In 2022, many businesses are struggling to revive after the Covid-19 induced lockdowns worldwide. Therefore, lending to such companies is a risky endeavor for corporate banks in the present scenario. That is why credit analysis is of utmost importance for commercial lending in 2022. Let’s see how.
What is Commercial Credit Analysis?
Commercial credit analysis aims at evaluating a company’s capability to meet its obligations. Its primary objective is to determine the level of risk in lending to a particular entity. For instance, the investors would want to analyze a company’s audited financial statements to determine risk in its bonds. Lenders also review potential borrowers’ financial statements to check their repayment capacity before lending. After evaluation, the commercial lender can obtain an applicant’s risk rating and take its lending decision.
How does Credit Analysis work?
When analyzing a company’s credit, banks, analysts and investors use cash flow analysis, trend analysis, and ratio analysis to determine its default risk. Apart from a review of the applicant’s credit history, credit analysis also verifies the collateral provided and management team. While reviewing loan applications, the analysis mainly emphasizes a company’s cash flows and measures its repayment capacity. The analysts predict a potential borrower’s probability to default on their commercial loans and the level of loss the lender may suffer as a consequence.
Credit analysis takes a lot of work, time, and effort that commercial lenders may not afford. Since they need to focus on their core business, they outsource credit analysis tasks to specialists offering commercial lending solutions to corporate, investment, commercial, and regional banks.
Major Components of Commercial Credit Analysis
These are a few components that guide a credit analyst assess a borrower’s creditworthiness:
- Background: Analyzing an applicant’s background is crucial for commercial lenders. It involves looking at the borrower’s repayment history, industry knowledge, and experience. Analysts check the borrower’s background by looking at their reputation, credentials, credit length and history, and people’s interactions. They check their credit report to look at their past credit behavior and repayment habits. That is why many commercial lenders have a minimum credit score requirement for loan applicants.

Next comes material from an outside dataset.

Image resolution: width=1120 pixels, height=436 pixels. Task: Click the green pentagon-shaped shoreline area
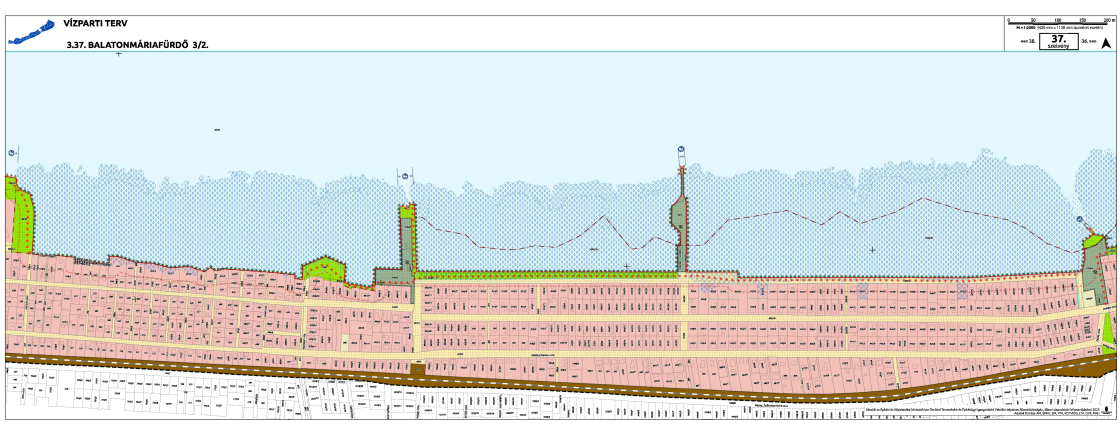(x=323, y=269)

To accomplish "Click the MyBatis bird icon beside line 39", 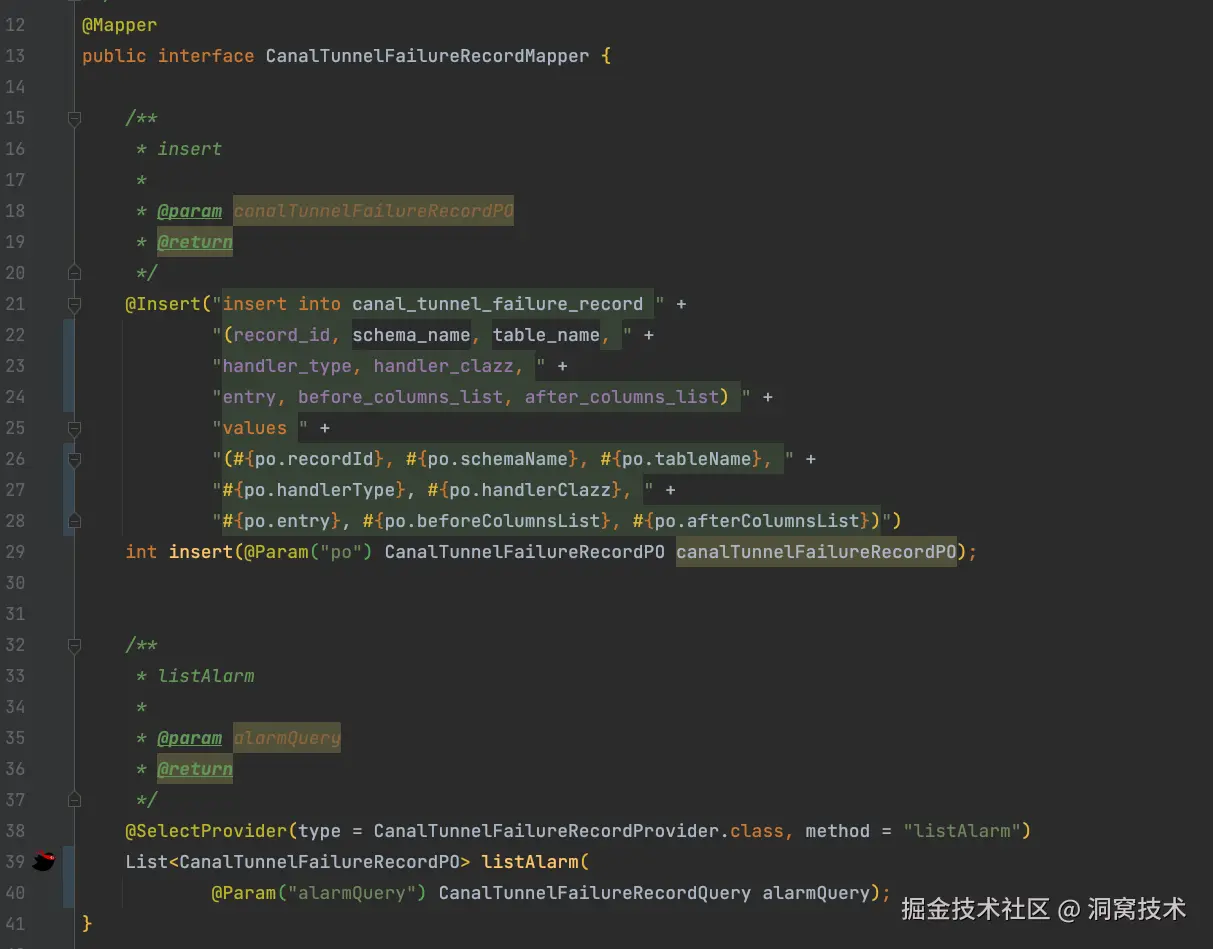I will click(x=44, y=861).
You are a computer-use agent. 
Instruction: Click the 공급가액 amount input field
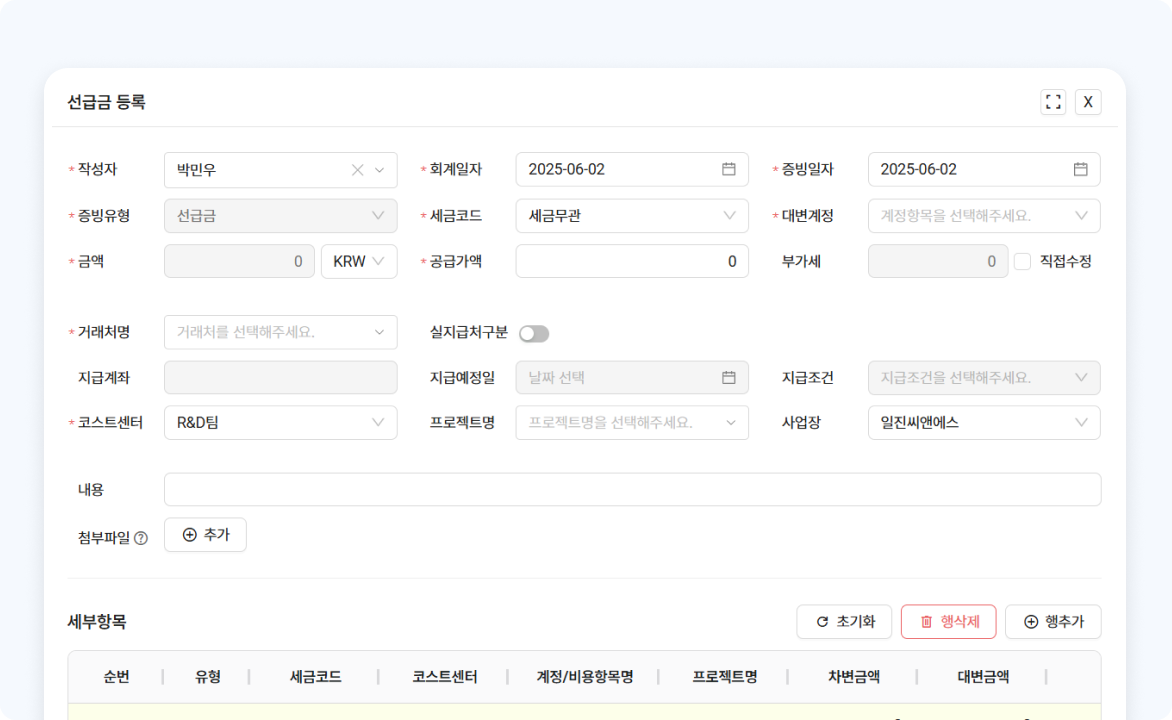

- Repayment Capacity: The analysis involves looking at the company’s cash flows to evaluate its loan repayment capacity. The business should generate enough cash flow to repay the principal and interest amount on time. Analysts measure borrowers’ repayment capacity by checking their repayment history, current cash flows, and credit rating.
- Capital: Capital is the amount a company has invested in business or can invest when required. Lenders prefer borrowers who invest their own funds into the business, which proves their commitment. Borrowers with a significant capital contribution have a lower risk of default.
- Security: In the case of secured loans, borrowers need to provide a loan guarantee by pledging an asset. It also acts as a backup for the lender if the borrower defaults. For instance, borrowers may pledge a residential or commercial property, working capital, factory equipment, business inventory, or accounts receivables as collateral for a commercial loan. The lenders take the help of commercial lending solutions to review the collateral and assess its value before lending.
- Purpose: The company’s purpose of taking the loan is crucial in assessing its condition. It makes a difference whether the company needs funds to grow and expand or sustain business operations. The lenders also consider the environmental conditions of the business, including its economic state, competition, and industry trends. All these factors influence the borrower’s loan repayment capacity. Lenders frequently outsource credit analysis tasks to third-party experts to analyze borrowers and use data-based solutions to make lending decisions.
Analysis for commercial lending solutions in 2022 helps understand a borrower’s financial performance to determine its consistency, sustainability, and quality. Lenders can also identify risks associated with the borrower’s business, industry, and management. All in all, analysis builds efficient loan structures to mitigate the risks involved. So, those involved in the commercial lending processes must hire credit analysts to collect and analyze data and draw conclusions.